Prequalifying for a Mortgage
Want to know about prequalifying for a mortgage? Read on to know all about mortgage prequalification.

Prequalifying for a Home Loan
Everyone is looking to buy a home of their dreams. Somewhere they can get married and raise their children and live, as they say, happily ever after. And clearly not everyone has the financial muscle to pull off a home purchase without external financing. Mortgage loans have come to be a dominant method of financing the purchase of homes.
And while some people may struggle to make the ends meet (as regards the credit score) and avail a loan which will help them buy that house, others meet the necessary standards set by the mortgage companies and 'prequalify' for a loan. Prequalify, like the name suggests, means that they already have qualified the norms set by lenders for the ideal person to give a loan to. Of course, this ideal person would be someone who is trustworthy and financially stable enough to be able to meet the mortgage payments on time and won't default on them. So, while these are pretty commonsense prequalification norms.
The Federal Housing Administration lay down the norms for prequalifying for a mortgage loan. These are the parameters which the FHA consider essential for anyone to prequalify for mortgage.
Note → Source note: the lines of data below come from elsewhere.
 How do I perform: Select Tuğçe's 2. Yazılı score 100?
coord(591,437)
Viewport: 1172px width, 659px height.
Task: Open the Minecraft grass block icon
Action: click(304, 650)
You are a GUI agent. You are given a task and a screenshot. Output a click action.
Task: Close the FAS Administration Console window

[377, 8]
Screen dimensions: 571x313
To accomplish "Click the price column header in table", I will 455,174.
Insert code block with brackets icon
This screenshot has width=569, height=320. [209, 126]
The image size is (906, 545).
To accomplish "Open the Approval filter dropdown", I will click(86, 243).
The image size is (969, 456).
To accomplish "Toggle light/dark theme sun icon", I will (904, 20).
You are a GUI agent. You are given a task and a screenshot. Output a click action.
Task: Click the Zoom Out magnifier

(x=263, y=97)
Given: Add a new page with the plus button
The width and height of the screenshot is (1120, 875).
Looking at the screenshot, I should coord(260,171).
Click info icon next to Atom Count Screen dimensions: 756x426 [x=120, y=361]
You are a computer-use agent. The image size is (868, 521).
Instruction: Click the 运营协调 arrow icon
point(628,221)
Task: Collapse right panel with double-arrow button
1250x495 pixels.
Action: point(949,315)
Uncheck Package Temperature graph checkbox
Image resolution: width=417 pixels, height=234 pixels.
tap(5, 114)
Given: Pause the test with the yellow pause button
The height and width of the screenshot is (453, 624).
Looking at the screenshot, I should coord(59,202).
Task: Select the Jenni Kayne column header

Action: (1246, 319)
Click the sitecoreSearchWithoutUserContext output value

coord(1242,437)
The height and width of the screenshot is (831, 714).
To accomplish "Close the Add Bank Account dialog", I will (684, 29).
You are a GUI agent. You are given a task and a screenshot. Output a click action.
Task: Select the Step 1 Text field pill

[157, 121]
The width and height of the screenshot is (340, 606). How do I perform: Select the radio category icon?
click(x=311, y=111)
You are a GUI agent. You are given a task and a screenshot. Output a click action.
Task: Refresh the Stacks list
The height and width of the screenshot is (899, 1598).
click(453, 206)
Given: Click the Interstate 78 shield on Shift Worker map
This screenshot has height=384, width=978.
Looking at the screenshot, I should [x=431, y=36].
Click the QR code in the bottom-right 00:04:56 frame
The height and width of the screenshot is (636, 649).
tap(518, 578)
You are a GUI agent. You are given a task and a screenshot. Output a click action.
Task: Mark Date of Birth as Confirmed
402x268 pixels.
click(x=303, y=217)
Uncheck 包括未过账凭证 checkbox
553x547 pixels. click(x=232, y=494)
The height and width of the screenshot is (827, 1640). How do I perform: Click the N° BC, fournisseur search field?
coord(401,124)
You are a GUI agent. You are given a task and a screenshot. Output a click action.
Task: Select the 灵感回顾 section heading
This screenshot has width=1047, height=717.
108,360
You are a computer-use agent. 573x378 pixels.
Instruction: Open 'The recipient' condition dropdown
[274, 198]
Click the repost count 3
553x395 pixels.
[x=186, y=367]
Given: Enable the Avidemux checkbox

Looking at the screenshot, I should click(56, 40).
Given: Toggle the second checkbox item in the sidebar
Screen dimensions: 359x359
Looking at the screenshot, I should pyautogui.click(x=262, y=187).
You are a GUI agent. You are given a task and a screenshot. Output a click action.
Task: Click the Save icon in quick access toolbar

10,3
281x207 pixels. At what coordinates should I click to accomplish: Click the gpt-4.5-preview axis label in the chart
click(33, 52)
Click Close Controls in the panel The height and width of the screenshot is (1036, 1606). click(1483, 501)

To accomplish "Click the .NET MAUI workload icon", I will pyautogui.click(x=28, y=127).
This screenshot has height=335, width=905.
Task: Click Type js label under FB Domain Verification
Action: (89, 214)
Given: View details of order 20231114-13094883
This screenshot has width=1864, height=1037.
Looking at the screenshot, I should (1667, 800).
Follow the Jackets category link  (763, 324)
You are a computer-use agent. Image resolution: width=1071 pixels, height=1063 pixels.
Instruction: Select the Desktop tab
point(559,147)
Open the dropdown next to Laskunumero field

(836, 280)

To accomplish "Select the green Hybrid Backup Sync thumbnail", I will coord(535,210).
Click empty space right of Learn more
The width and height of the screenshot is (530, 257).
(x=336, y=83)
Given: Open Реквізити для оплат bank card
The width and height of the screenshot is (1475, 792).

- Firstly, you need to have a steady employment history. You need to show that you don't change your job too much and are working with your current employer for over 2 years. This point is important from the point of view of the lender as if the person to be given the loan changes jobs too many times then there are chances that sooner or later down the line, that person may face financial difficulties or reduced salary, which may or may not see him making the mortgage payments on time.
- Consistent or increasing income for the past two years. If there is one criterion which determines not only the prequalification, but also the amount of loan a person prequalifies for. Understandably, the more the income, the more is the loan which he qualifies for. This is an important criteria from the point of view of the lender as they understand the financial health of the person taking the loan and just how much he will be able to pay back.
- The credit report should have a good standing with less than 2, thirty day, late payments in the past two years. Credit reports are a record of the past external financing you took and serve as proof of your creditability to the lender. So if you haven't defaulted on your credit card bills and all the previous loans which you had taken, have been paid off on time, then chances are your credit score will be good enough to convince the FHA for you prequalifying for a mortgage.
- If you went through bankruptcy, it should hopefully be over two years ago, after which you have shown a stellar performance on your credit. That is to say, irrespective of bankruptcy, you can prequalify for a mortgage loan if the bankruptcy was over 2 years ago and your credit rating has really improved over the time.
- People who have faced foreclosure too, can prequalify for a mortgage. Only thing is that the foreclosure should have been more than three years ago and since then you have taken efforts to improve your credit score and have maintained it at an acceptable level ever since.
- And the last criterion here, governing prequalifying for a mortgage, is the amount of money to be given as a loan. You can only prequalify for a loan whose mortgage payments are less than or equal to 30% of your gross monthly income. So if you want a bigger loan, then you take the prequalified amount and then arrange the rest of the terms with your lender.